*Task to carry out:*
When you repeat the listing below, keep every word exactly and leave out each picture.

*Recorded information:*
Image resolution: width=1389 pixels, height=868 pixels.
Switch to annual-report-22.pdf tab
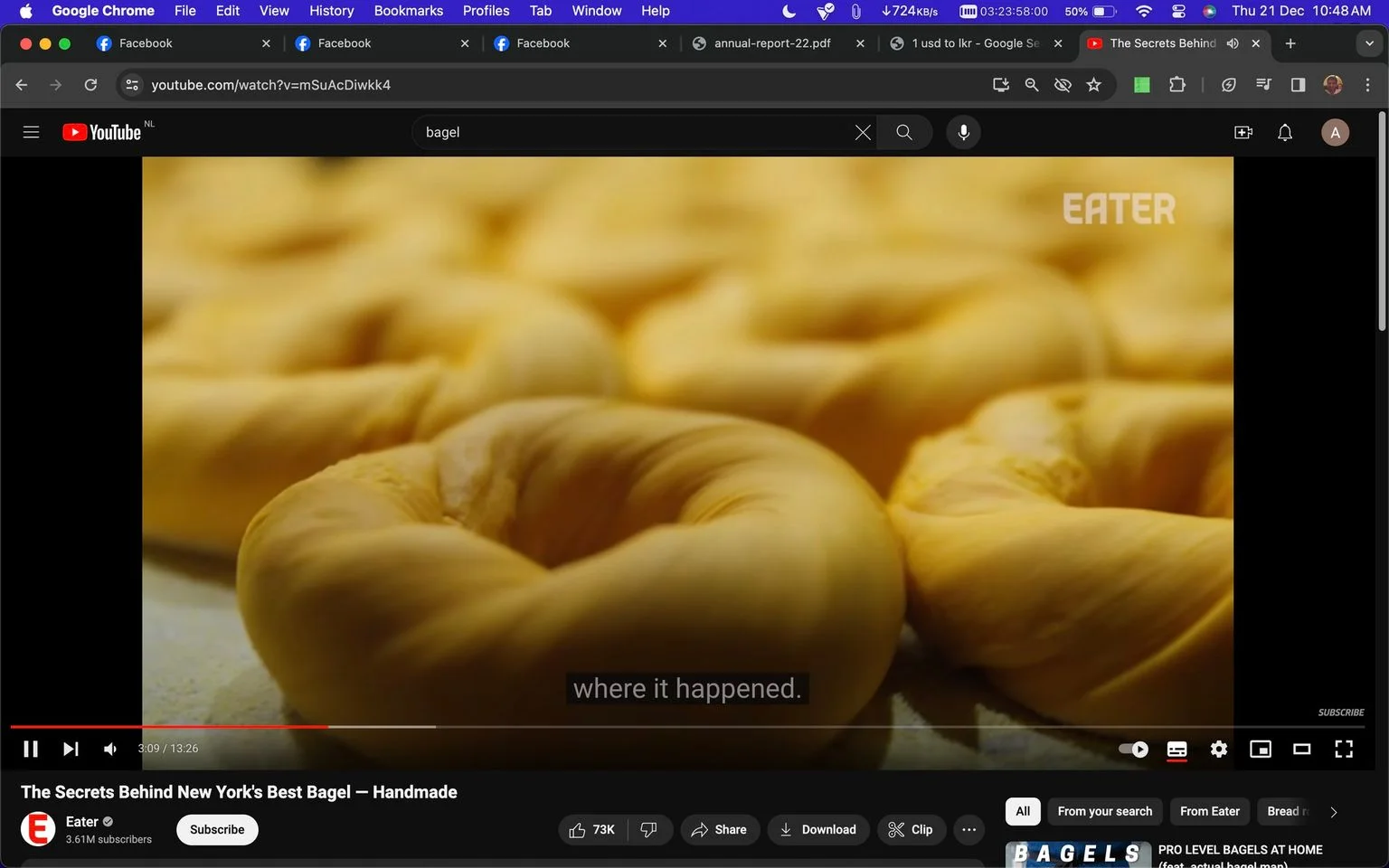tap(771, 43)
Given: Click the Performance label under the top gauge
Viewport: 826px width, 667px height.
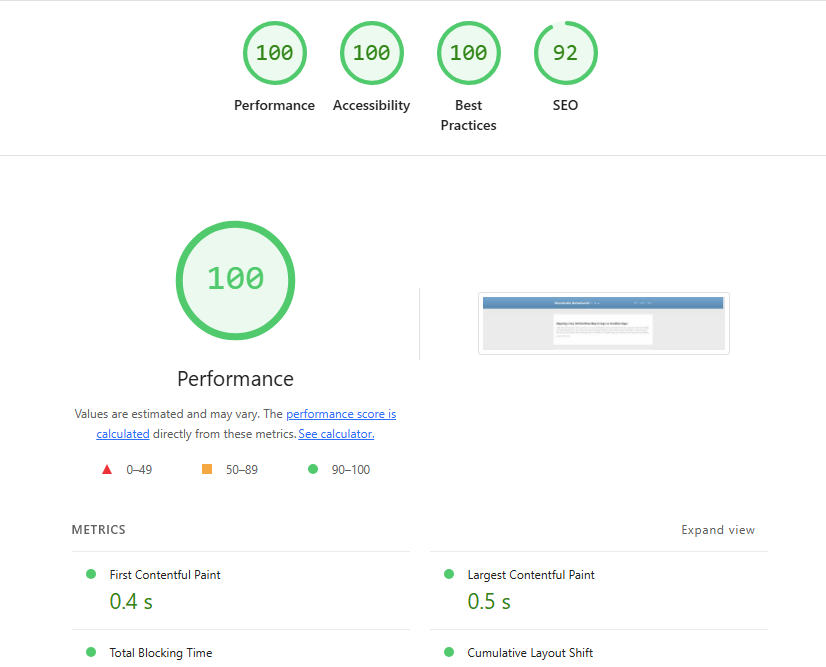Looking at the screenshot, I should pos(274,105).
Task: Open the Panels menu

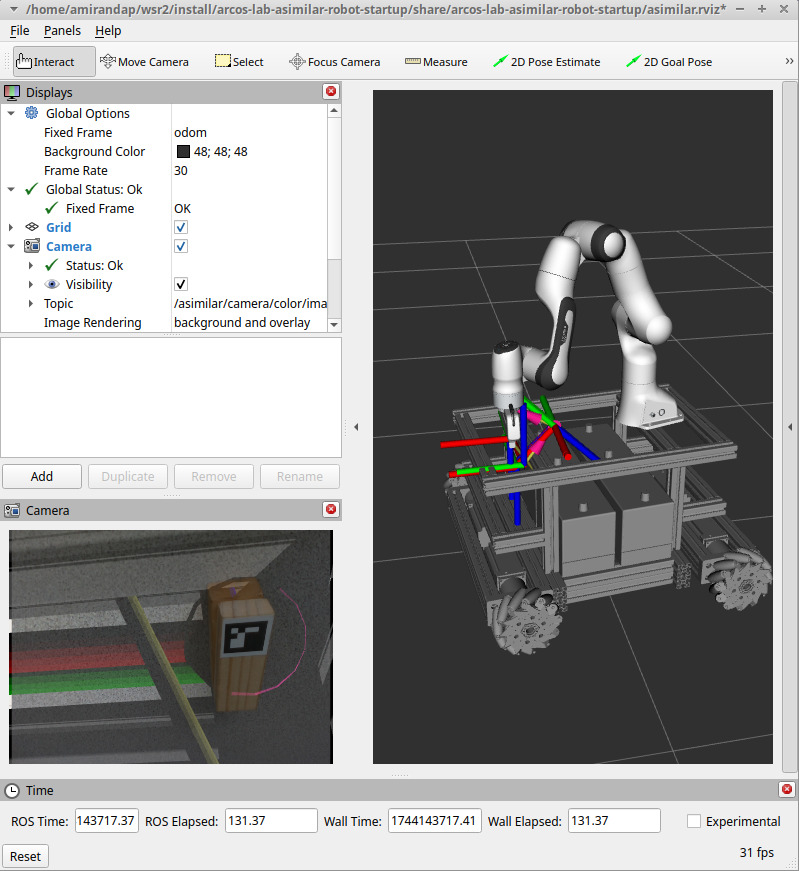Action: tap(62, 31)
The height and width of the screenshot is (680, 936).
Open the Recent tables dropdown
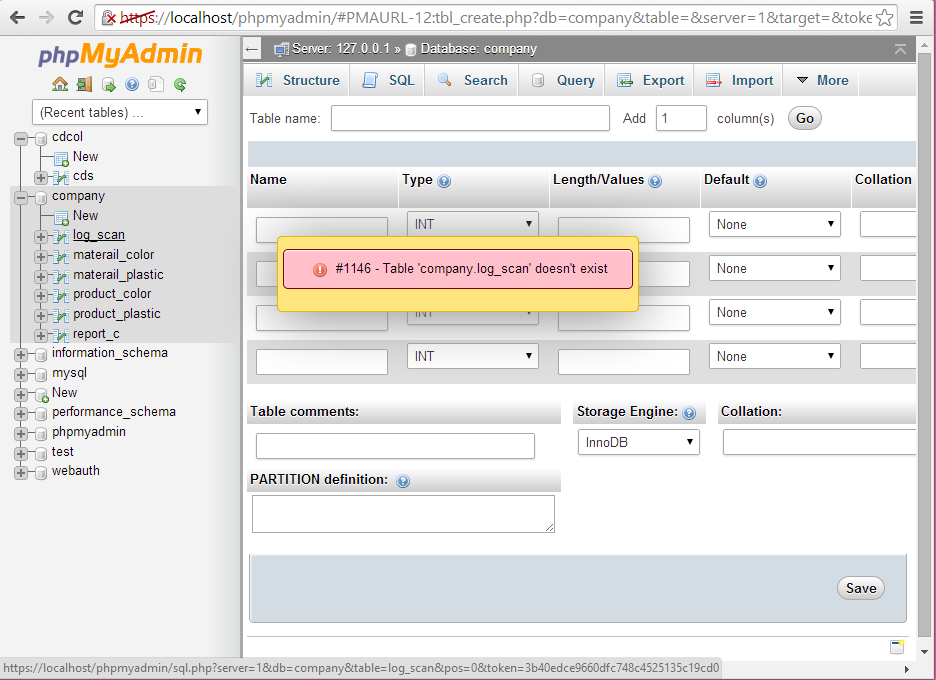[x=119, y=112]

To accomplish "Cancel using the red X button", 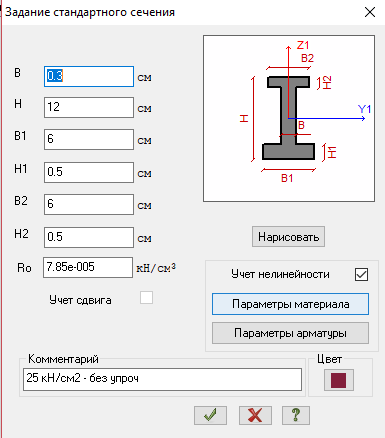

*Exercise solution:*
Image resolution: width=1389 pixels, height=868 pixels.
Switch to annual-report-22.pdf tab
tap(771, 43)
Given: Click the Performance label under the top gauge
Viewport: 826px width, 667px height.
Looking at the screenshot, I should pos(274,105).
Task: Open the Panels menu

Action: tap(62, 31)
The height and width of the screenshot is (680, 936).
Open the Recent tables dropdown
[x=119, y=112]

To accomplish "Cancel using the red X button", 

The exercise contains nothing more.